(Task instructions) Give back the data below exactly, with every line kept the same.

(Input for this task)

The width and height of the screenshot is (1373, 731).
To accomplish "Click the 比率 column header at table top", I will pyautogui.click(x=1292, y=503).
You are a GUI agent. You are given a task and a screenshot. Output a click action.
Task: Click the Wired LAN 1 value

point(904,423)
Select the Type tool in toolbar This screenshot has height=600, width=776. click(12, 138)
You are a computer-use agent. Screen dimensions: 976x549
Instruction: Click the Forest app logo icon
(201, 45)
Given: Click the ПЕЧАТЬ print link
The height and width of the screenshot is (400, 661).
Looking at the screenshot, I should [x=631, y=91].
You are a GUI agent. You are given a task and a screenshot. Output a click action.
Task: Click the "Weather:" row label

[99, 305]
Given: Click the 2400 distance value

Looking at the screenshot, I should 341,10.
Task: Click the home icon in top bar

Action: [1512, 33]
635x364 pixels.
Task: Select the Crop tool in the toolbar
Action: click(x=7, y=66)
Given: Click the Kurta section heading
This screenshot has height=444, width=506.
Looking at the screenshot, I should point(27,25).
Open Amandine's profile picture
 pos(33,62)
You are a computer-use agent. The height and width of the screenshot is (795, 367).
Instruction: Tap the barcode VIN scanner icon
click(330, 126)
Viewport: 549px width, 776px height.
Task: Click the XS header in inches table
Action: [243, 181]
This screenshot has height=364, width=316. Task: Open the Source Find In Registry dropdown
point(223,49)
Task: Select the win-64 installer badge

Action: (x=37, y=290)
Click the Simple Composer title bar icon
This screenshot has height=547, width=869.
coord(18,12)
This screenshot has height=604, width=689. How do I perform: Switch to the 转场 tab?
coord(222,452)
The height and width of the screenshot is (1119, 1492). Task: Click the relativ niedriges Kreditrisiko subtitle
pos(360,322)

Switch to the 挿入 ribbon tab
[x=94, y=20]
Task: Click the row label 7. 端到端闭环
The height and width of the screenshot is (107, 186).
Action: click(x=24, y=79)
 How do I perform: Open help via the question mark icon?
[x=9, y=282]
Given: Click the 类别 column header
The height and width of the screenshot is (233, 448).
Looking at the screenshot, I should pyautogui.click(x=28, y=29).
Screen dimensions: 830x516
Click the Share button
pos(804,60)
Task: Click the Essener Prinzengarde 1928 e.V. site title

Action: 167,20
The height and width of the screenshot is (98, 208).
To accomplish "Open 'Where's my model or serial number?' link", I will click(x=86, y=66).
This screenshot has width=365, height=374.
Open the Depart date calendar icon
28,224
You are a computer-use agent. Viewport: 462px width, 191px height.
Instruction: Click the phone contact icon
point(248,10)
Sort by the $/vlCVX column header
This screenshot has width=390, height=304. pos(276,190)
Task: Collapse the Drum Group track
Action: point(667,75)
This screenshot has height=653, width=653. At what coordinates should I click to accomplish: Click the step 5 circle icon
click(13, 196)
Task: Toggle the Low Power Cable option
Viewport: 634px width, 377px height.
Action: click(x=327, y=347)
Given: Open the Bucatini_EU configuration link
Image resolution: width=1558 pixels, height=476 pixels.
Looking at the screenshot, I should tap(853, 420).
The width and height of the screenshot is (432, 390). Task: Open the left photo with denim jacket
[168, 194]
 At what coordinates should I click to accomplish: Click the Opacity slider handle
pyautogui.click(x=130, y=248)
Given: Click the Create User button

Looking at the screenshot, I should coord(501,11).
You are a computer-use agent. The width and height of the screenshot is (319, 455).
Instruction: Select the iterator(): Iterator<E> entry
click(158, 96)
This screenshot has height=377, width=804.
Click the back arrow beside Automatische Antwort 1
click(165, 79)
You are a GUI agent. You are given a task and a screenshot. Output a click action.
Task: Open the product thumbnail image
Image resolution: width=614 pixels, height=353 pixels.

(Result for this task)
The width and height of the screenshot is (1373, 731).
To accomplish "Click the 比率 column header at table top", I will pyautogui.click(x=1292, y=503).
You are a GUI agent. You are given a task and a screenshot. Output a click action.
Task: Click the Wired LAN 1 value

point(904,423)
Select the Type tool in toolbar This screenshot has height=600, width=776. click(12, 138)
You are a computer-use agent. Screen dimensions: 976x549
Instruction: Click the Forest app logo icon
(201, 45)
Given: Click the ПЕЧАТЬ print link
The height and width of the screenshot is (400, 661).
Looking at the screenshot, I should [x=631, y=91].
You are a GUI agent. You are given a task and a screenshot. Output a click action.
Task: Click the "Weather:" row label

[99, 305]
Given: Click the 2400 distance value

Looking at the screenshot, I should 341,10.
Task: Click the home icon in top bar

Action: [1512, 33]
635x364 pixels.
Task: Select the Crop tool in the toolbar
Action: click(x=7, y=66)
Given: Click the Kurta section heading
This screenshot has height=444, width=506.
Looking at the screenshot, I should point(27,25).
Open Amandine's profile picture
 pos(33,62)
You are a computer-use agent. The height and width of the screenshot is (795, 367).
Instruction: Tap the barcode VIN scanner icon
click(330, 126)
Viewport: 549px width, 776px height.
Task: Click the XS header in inches table
Action: [243, 181]
This screenshot has height=364, width=316. Task: Open the Source Find In Registry dropdown
point(223,49)
Task: Select the win-64 installer badge

Action: (x=37, y=290)
Click the Simple Composer title bar icon
This screenshot has height=547, width=869.
coord(18,12)
This screenshot has height=604, width=689. How do I perform: Switch to the 转场 tab?
coord(222,452)
The height and width of the screenshot is (1119, 1492). Task: Click the relativ niedriges Kreditrisiko subtitle
pos(360,322)

Switch to the 挿入 ribbon tab
[x=94, y=20]
Task: Click the row label 7. 端到端闭环
The height and width of the screenshot is (107, 186).
Action: click(x=24, y=79)
 How do I perform: Open help via the question mark icon?
[x=9, y=282]
Given: Click the 类别 column header
The height and width of the screenshot is (233, 448).
Looking at the screenshot, I should pyautogui.click(x=28, y=29).
Screen dimensions: 830x516
Click the Share button
pos(804,60)
Task: Click the Essener Prinzengarde 1928 e.V. site title

Action: 167,20
The height and width of the screenshot is (98, 208).
To accomplish "Open 'Where's my model or serial number?' link", I will click(x=86, y=66).
This screenshot has width=365, height=374.
Open the Depart date calendar icon
28,224
You are a computer-use agent. Viewport: 462px width, 191px height.
Instruction: Click the phone contact icon
point(248,10)
Sort by the $/vlCVX column header
This screenshot has width=390, height=304. pos(276,190)
Task: Collapse the Drum Group track
Action: point(667,75)
This screenshot has height=653, width=653. At what coordinates should I click to accomplish: Click the step 5 circle icon
click(13, 196)
Task: Toggle the Low Power Cable option
Viewport: 634px width, 377px height.
Action: click(x=327, y=347)
Given: Open the Bucatini_EU configuration link
Image resolution: width=1558 pixels, height=476 pixels.
Looking at the screenshot, I should tap(853, 420).
The width and height of the screenshot is (432, 390). Task: Open the left photo with denim jacket
[168, 194]
 At what coordinates should I click to accomplish: Click the Opacity slider handle
pyautogui.click(x=130, y=248)
Given: Click the Create User button

Looking at the screenshot, I should coord(501,11).
You are a computer-use agent. The width and height of the screenshot is (319, 455).
Instruction: Select the iterator(): Iterator<E> entry
click(158, 96)
This screenshot has height=377, width=804.
Click the back arrow beside Automatische Antwort 1
click(165, 79)
You are a GUI agent. You are given a task and a screenshot. Output a click action.
Task: Open the product thumbnail image
Image resolution: width=614 pixels, height=353 pixels.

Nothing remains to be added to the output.